Fmr Charles Street Jail - Boston, MA, USA
Posted by: NorStar
N 42° 21.694 W 071° 04.222
19T E 329507 N 4691997
Quick Description: The grey granite structure that was the Charles Street Jail and now is the Liberty Hotel was built as a state-of-the-art facility in 1851 as a new way to treat inmates.
Location: Massachusetts, United States
Date Posted: 5/6/2009 8:28:16 PM
Waymark Code: WM6B7W
At the point where Storrow Drive, Charles Street, Main Street (Cambridge), and Cambridge Street mingle, there is a multi-story grey granite building that stands among taller glass, concrete and brick buildings.

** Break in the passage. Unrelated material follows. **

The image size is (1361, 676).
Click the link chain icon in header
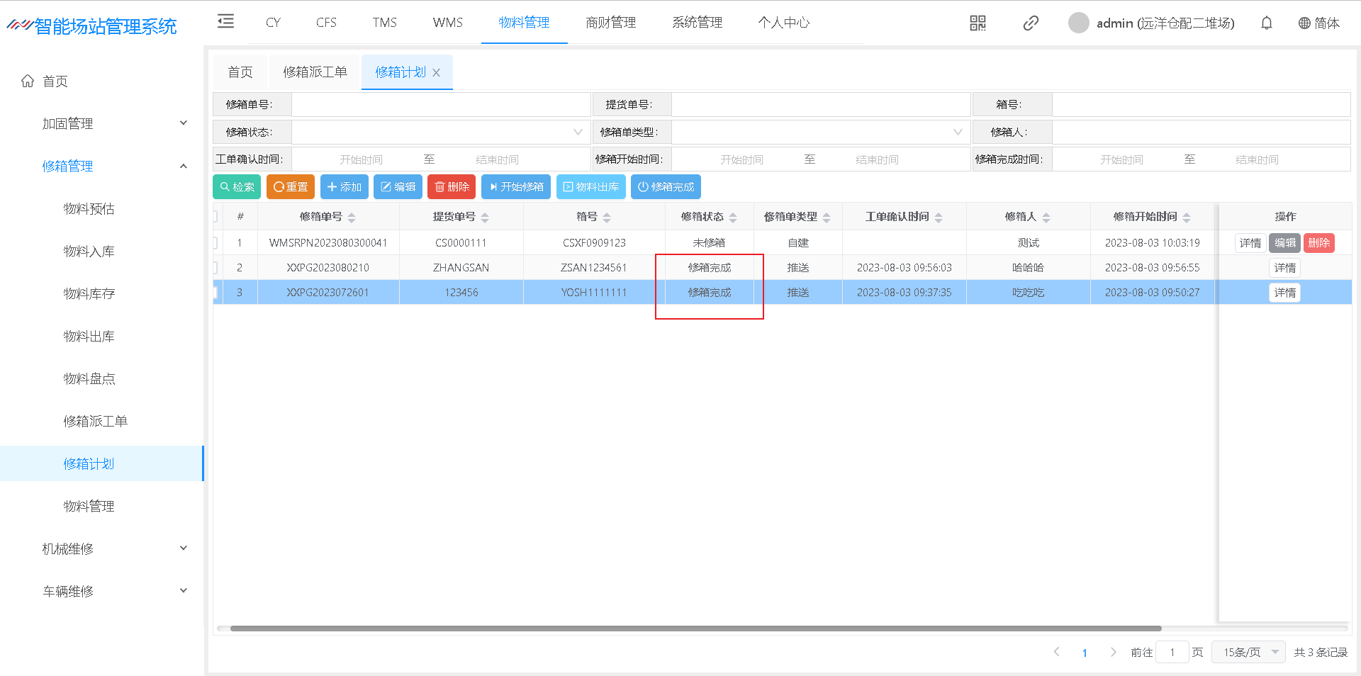(1031, 23)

This building is now the Liberty Hotel, a high class hotel that has preserved much of the original structure. Before it was a hotel, it was the Charles Street Jail, which was for a long time the jail for Suffolk County (which covers Boston plus Chelsea, Winthrop and Revere).

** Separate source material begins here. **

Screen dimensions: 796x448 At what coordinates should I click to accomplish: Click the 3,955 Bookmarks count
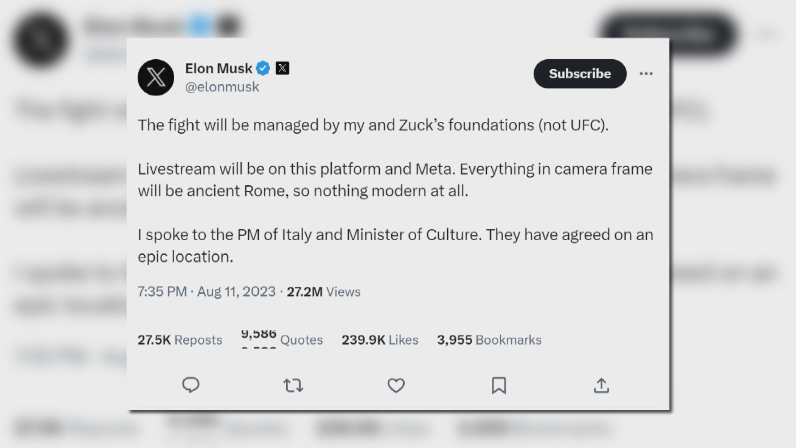point(489,340)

The jail was designed by Gridley F. Bryant in collaboration with Rev. Louis Dwight, a known prison reformer, and built in 1851 to replace existing facilities. Dwight introduced ideas, known as the Auburn Plan, such as ample light using wall and cell windows, large spaces for communal work, and exposure to fresh breezes.

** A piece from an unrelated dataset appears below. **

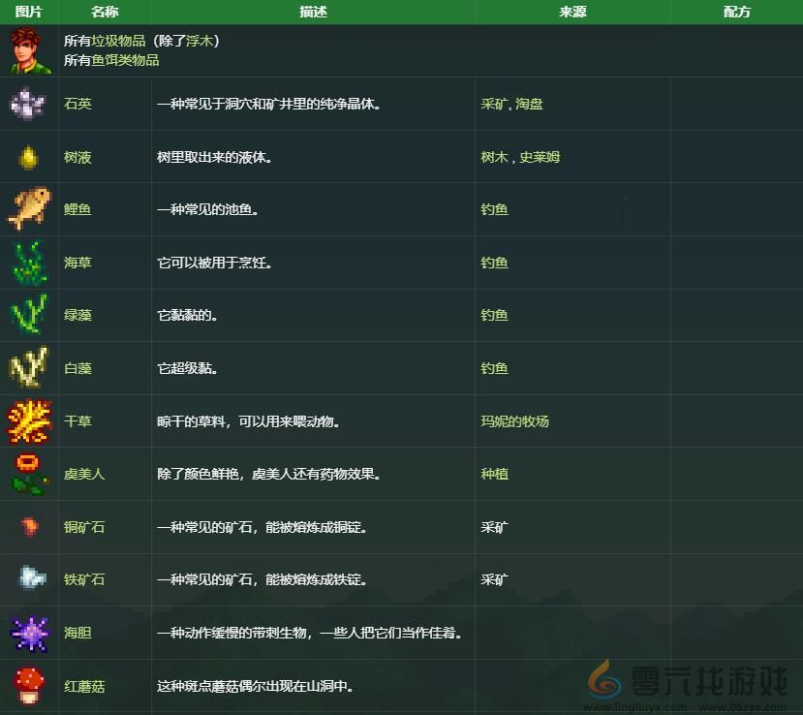Click the 配方 column header
Viewport: 803px width, 715px height.
(x=736, y=12)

Notable inmates that were housed here include former Boston Mayor James Michael Curley, Malcolm X, Ferdinando Sacco, and Bartolomeo Vanzetti. Also prisoners from German U-Boat 234 were housed here.
Eventually, the jail could no longer house all the inmates for the county. In 1973, a Federal Court ruled that overcrowding violated the inmates rights and ordered the shut down of the jail. The facility wasn't closed until 1990. Inmates were moved to a new facility on Nashua Street.
In the mid 2000s, the building underwent extensive reconstruction. In the summer of 2007, the Liberty Hotel opened. The lobby of the hotel is in the octagonal core of the building. Each wing protrudes from the lobby (though one end was truncated). There is a restaurant-bar called "The Clink." Off the lobby is a hall that still has some of the prison doors and other historical information.